Os trabalhos foram iniciados em dezembro/2010 a partir de um laudo elaborado pelo CECI, através de uma vistoria no imóvel com o arquiteto especialista em conservação e restauro, Jorge Eduardo Lucena Tinoco, acompanhado do Diretor Presidente da FACEPE, Dr. Diogo Ardaillon Simões, verificando-se in loco a precariedade dos danos no forro em estuque do Salão Nobre e do forro de madeira da sala anexa a esse salão, bem como na estrutura, trama, coberta e demais componentes construtivos do telhado do casarão.

Pertencendo o casarão à Universidade Federal de Pernambuco – UFPE, e estando cedido ao Governo de Pernambuco desde a década de 1970, e tendo sido restaurado naquela década pela Fundação do Patrimônio Histórico e Artístico de Pernambuco, o laudo foi submetido pela FACEPE à FUNDARPE (1). Essa Entidade enviou então o técnico Roberto Carneiro para constatação dos fatos relatados.

A vistoria teve o objetivo de constatar e informar sobre o então preocupante estado de conservação de certos ambientes do casarão, situação que implicava em risco de danos a pessoas e ao patrimônio histórico.

O forro em estuque do Salão Nobre do casarão, bem como o forro de madeira da sala anexa a esse salão apresentavam risco iminente de desabamento em razão do comprometimento de sua estrutura de sustentação pelo ataque de insetos xilófagos.

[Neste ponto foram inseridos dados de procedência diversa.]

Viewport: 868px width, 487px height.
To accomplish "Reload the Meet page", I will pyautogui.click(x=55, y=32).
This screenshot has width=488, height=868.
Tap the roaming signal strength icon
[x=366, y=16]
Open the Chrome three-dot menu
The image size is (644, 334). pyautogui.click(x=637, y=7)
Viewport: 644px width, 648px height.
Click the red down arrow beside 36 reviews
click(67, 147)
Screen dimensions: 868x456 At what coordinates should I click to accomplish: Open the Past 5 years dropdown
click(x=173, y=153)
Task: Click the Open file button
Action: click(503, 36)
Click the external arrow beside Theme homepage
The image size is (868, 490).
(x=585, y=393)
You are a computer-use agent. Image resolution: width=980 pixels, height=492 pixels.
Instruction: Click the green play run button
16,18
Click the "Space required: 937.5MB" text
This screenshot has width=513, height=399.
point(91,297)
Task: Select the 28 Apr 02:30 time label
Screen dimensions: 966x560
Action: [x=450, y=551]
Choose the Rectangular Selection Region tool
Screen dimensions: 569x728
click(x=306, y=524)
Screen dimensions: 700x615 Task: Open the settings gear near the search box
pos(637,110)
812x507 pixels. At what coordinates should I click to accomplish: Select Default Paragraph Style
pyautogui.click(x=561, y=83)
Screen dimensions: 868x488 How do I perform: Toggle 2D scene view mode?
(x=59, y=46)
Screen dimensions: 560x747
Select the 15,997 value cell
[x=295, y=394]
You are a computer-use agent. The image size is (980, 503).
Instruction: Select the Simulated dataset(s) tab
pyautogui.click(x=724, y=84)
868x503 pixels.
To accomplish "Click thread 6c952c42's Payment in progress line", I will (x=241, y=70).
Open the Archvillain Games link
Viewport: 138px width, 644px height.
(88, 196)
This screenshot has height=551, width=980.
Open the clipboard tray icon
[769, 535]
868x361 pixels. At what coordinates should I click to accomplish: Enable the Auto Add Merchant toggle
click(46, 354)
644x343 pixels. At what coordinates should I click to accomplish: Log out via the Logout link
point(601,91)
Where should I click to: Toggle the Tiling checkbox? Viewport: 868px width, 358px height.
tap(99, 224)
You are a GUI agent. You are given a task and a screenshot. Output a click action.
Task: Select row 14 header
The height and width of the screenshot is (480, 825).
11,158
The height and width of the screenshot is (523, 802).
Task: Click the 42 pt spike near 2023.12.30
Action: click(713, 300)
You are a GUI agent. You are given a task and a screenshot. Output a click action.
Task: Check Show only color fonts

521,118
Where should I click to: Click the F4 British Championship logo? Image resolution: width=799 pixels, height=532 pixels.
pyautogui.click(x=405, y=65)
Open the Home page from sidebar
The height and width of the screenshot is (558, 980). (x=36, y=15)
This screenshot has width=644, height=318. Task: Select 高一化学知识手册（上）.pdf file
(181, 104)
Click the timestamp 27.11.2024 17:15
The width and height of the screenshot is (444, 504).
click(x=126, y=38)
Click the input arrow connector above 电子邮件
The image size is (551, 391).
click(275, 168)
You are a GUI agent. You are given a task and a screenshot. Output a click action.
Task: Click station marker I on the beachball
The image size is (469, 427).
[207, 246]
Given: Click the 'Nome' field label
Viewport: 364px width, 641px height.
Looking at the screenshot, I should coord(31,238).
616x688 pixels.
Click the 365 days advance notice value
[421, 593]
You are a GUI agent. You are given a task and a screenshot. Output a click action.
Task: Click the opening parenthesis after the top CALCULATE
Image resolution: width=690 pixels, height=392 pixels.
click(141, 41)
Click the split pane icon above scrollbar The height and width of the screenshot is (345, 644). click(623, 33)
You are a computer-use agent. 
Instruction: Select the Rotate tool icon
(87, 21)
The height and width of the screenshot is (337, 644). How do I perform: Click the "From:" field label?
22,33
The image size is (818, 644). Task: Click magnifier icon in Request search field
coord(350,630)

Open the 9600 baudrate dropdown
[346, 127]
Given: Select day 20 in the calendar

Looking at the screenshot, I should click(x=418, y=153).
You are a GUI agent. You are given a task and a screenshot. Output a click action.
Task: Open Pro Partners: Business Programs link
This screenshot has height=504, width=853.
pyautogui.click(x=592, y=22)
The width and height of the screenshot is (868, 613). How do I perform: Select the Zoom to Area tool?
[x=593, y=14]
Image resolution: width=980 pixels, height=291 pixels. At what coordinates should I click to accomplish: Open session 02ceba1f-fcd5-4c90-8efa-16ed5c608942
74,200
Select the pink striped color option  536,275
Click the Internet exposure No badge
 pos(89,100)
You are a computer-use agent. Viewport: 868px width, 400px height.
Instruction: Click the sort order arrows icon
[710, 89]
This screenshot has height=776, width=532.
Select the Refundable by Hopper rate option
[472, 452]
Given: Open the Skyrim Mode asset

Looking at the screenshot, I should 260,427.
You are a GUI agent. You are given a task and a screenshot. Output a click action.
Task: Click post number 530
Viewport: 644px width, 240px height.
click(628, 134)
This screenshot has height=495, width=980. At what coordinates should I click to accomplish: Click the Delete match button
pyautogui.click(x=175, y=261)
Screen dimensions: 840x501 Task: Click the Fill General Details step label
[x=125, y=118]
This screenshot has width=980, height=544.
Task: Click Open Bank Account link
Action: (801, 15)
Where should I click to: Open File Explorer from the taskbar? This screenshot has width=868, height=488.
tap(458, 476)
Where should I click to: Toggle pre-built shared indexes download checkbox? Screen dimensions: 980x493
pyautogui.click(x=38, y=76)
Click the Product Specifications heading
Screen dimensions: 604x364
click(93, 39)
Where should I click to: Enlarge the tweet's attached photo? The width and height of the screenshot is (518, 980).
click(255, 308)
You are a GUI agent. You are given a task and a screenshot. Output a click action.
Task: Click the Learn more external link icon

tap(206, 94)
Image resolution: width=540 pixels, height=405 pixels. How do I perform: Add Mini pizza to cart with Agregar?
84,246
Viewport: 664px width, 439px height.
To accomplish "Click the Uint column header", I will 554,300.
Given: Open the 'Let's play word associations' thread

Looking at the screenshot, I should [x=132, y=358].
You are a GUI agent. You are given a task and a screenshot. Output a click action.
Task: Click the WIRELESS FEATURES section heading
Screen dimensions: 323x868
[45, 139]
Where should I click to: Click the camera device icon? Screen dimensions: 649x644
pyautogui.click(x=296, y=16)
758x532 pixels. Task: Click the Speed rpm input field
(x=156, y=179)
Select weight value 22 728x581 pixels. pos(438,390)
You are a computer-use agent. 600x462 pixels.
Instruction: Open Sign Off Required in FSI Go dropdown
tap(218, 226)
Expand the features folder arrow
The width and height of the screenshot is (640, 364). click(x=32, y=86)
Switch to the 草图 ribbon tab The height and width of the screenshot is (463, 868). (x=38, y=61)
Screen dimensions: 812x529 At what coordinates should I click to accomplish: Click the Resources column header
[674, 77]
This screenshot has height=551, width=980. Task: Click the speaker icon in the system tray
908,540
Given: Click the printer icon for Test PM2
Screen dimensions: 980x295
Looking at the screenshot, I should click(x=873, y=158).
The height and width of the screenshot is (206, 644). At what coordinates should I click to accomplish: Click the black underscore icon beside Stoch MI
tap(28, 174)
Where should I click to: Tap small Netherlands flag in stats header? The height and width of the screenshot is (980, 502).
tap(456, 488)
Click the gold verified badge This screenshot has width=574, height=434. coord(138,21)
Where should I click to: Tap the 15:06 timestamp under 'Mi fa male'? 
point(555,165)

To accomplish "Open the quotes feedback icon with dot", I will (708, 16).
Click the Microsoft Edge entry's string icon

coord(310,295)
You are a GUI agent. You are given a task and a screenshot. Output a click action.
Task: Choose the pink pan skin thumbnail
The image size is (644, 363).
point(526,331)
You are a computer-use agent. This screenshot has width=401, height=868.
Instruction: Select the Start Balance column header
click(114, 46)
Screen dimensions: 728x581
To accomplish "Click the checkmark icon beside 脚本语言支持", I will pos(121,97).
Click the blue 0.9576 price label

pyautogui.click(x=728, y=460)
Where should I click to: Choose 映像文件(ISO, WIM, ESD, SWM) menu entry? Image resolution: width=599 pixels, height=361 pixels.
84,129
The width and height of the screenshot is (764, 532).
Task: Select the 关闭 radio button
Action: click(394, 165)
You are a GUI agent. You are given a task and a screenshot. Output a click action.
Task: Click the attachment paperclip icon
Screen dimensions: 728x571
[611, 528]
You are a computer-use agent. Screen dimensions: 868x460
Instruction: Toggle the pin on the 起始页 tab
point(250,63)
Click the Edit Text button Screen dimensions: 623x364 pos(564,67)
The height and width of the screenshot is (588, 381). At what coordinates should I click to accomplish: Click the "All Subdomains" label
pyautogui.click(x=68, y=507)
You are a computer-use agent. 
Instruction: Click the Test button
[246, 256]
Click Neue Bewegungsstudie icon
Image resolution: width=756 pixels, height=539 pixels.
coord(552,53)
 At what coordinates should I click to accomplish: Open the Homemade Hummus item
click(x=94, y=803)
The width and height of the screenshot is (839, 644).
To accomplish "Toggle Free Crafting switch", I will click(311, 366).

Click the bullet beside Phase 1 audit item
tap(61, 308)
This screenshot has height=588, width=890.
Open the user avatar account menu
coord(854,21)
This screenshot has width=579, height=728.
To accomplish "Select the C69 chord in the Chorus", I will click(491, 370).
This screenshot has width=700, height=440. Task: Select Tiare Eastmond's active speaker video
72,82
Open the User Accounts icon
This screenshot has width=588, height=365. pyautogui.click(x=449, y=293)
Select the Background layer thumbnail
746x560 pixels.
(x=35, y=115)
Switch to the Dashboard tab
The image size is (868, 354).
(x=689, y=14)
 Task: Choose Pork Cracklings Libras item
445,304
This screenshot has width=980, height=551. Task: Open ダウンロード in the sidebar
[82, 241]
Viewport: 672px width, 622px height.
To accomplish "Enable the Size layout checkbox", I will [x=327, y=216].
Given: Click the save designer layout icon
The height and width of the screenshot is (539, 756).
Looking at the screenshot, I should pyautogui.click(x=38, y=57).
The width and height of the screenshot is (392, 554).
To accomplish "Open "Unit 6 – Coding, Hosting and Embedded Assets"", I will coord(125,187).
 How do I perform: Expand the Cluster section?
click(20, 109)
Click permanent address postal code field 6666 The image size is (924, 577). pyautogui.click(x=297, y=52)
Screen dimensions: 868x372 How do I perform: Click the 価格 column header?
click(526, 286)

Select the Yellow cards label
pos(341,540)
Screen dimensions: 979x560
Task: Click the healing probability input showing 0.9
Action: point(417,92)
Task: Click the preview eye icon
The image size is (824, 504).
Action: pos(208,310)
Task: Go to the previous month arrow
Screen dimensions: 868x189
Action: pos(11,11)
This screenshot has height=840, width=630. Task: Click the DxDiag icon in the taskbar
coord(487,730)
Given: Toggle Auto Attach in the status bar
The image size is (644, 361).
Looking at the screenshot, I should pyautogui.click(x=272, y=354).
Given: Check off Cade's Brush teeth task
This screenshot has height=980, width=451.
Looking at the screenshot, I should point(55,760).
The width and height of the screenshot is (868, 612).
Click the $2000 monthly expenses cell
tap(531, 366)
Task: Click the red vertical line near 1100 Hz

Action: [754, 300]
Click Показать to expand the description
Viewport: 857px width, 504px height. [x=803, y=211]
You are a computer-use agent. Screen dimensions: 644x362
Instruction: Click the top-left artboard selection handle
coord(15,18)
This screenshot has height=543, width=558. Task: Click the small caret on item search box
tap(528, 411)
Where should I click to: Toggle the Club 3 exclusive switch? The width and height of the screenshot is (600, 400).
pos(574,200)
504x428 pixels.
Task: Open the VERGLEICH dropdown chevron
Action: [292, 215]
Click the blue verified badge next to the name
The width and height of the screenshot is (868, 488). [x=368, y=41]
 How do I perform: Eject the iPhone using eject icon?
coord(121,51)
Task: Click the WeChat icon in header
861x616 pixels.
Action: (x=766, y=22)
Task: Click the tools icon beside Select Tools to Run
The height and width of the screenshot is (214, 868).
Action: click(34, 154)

Tal situação demandava intervenções urgentes para o escoramento ds forros, empreendendo-se imediatamente a seguir os respectivos restauros com o emprego de técnicas que mantiveram o imóvel dentro das características histórico-artísticas originais.

Atendendo às recomendações do laudo do CECI e, considerando o risco de desabamento, a FACEPE interditou o uso e a permanência de pessoas nos referidos ambientes (Salão Nobre e sala anexa) e, diligentemente, providenciou a contratação emergencial dos trabalhos, a saber, o escoramento seguido de restauro dos forros do Salão Nobre (65 m2) e da sala anexa (27 m2), bem como a limpeza e o mapeamento da estrutura de todo o forro do casarão (390 m2), tarefas prévias indispensáveis aos outros trabalhos de conservação do telhado, dos revestimentos de platibandas, dos algeroz e das calhas.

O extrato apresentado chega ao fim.